SOURCE DOCUMENT:

Following the disbandment of the alliance, HKU tried to have the sculpture removed, enlisting the global law firm Mayer Brown to help. In a statement to news outlets, Lisa Sachdev, a spokesperson for the firm, said that Mayer Brown was “asked to provide a specific service on a real-estate matter for our long-term client, the University of Hong Kong.” She continued: “Our role as outside counsel is to help our clients understand and comply with current law. Our legal advice is not intended as commentary on current or historical events.” (The firm regularly comments on U.S. news events, though, including the death of George Floyd and voting-rights issues, and Mayer Brown later relented after its involvement drew considerable press and condemnation, saying, “Going forward, Mayer Brown will not be representing its long-time client in this matter.”)
Galschiøt hired his own lawyers in an effort to reclaim the statue himself. He said in an open letter this month that he would travel to Hong Kong to remove the statue but would need assurances from authorities that he wouldn’t face any legal issues. This seems highly unlikely because Galschiøt has been barred from entering Hong Kong on two previous occasions. He added that HKU has not responded to his inquiries. The university did not address the contents of Galschiøt’s letter and, when asked for comment, said only that it was working to resolve the issue in a “legal and reasonable manner.”
HKU and other universities in the territory have quickly moved to submit to Hong Kong’s new, more authoritarian political order. Maintenance workers at the university removed colorful walls of protest art, and the administration cut ties with the students’ union and barred some of its members from campus because of a union motion expressing sympathy for the “sacrifice” of a man who had killed himself after stabbing a police officer in July. The students later apologized and retracted the statement, but four were arrested under the national-security law and charged with advocating terrorism.

DATA RECORDS:
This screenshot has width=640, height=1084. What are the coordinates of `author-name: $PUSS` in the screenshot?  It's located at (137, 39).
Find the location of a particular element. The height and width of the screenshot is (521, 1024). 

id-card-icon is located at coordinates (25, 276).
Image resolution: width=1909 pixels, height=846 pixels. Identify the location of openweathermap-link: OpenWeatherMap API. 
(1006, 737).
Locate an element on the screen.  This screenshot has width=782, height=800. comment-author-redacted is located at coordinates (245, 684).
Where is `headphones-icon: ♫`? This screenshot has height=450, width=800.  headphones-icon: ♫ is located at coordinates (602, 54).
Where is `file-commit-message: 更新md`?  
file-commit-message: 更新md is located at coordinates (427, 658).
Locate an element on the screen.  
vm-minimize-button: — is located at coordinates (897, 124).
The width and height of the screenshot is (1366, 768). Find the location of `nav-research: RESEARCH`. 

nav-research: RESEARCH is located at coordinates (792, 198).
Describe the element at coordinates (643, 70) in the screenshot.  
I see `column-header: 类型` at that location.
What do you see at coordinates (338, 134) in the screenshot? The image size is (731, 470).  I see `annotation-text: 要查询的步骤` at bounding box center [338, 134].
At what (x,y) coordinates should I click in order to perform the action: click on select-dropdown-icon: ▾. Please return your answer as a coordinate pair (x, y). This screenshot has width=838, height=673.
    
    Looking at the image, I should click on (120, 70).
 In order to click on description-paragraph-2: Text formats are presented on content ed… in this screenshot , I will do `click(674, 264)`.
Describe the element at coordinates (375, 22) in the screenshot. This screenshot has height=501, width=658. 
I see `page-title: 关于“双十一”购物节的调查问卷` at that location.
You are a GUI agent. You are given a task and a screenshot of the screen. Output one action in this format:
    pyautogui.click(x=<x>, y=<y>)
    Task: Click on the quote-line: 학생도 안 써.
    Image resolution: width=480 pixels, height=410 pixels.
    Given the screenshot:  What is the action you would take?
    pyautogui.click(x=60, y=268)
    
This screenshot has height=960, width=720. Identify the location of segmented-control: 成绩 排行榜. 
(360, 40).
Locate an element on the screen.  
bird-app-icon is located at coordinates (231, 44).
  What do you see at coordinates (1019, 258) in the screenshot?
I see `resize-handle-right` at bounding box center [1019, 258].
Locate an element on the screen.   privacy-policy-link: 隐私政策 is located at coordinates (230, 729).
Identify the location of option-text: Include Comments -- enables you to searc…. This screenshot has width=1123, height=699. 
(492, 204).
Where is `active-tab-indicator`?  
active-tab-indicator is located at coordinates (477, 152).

REQUIRED ACTIONS:
A. In the text about the University of Hong Kong statue dispute, which law firm did the university bring in to help get the sculpture removed?
B. Pick up the text about the University of Hong Kong statue dispute after its final sentence and keep writing.
The records come from a separate source unrelated to the text.

RESULTS FOR THE EXERCISE:
A. Mayer Brown

B.
Burns told me that by moving to remove the sculpture, the university is “acknowledging its dependence on the mainland and on authorities in the mainland for the things the university wants.” One professor, who asked not to be named for fear of repercussions, told me that the threat of removal was part of “a wholesale embrace of the wider crackdown that we have seen in the media, civil society, and the general public,” and that the university was in “free fall into a totalitarian-friendly tertiary institution.” Another professor, who also spoke on condition of anonymity, told me about recently going out of their way to walk by the statue with colleagues to confirm that it was still standing. “I find campus very depressing,” the academic said, “because of everything that is no longer there.”
In court, Lee said that even while in jail earlier this year after being convicted for his role in a 2019 protest, he continued to uphold the memory of June Fourth by fasting and, without access to a candle, lighting a single match.
“I am proud to be a Hong Konger,” he said. “For 32 years, we have marched together in the fight to bring justice to those who put their lives on the line on 4 June 1989, and in the struggle for democracy.”
In the end, he told the judge that he was at peace with any sentence that might be handed down: “If I must go to jail to affirm my will,” he said, “then so be it.”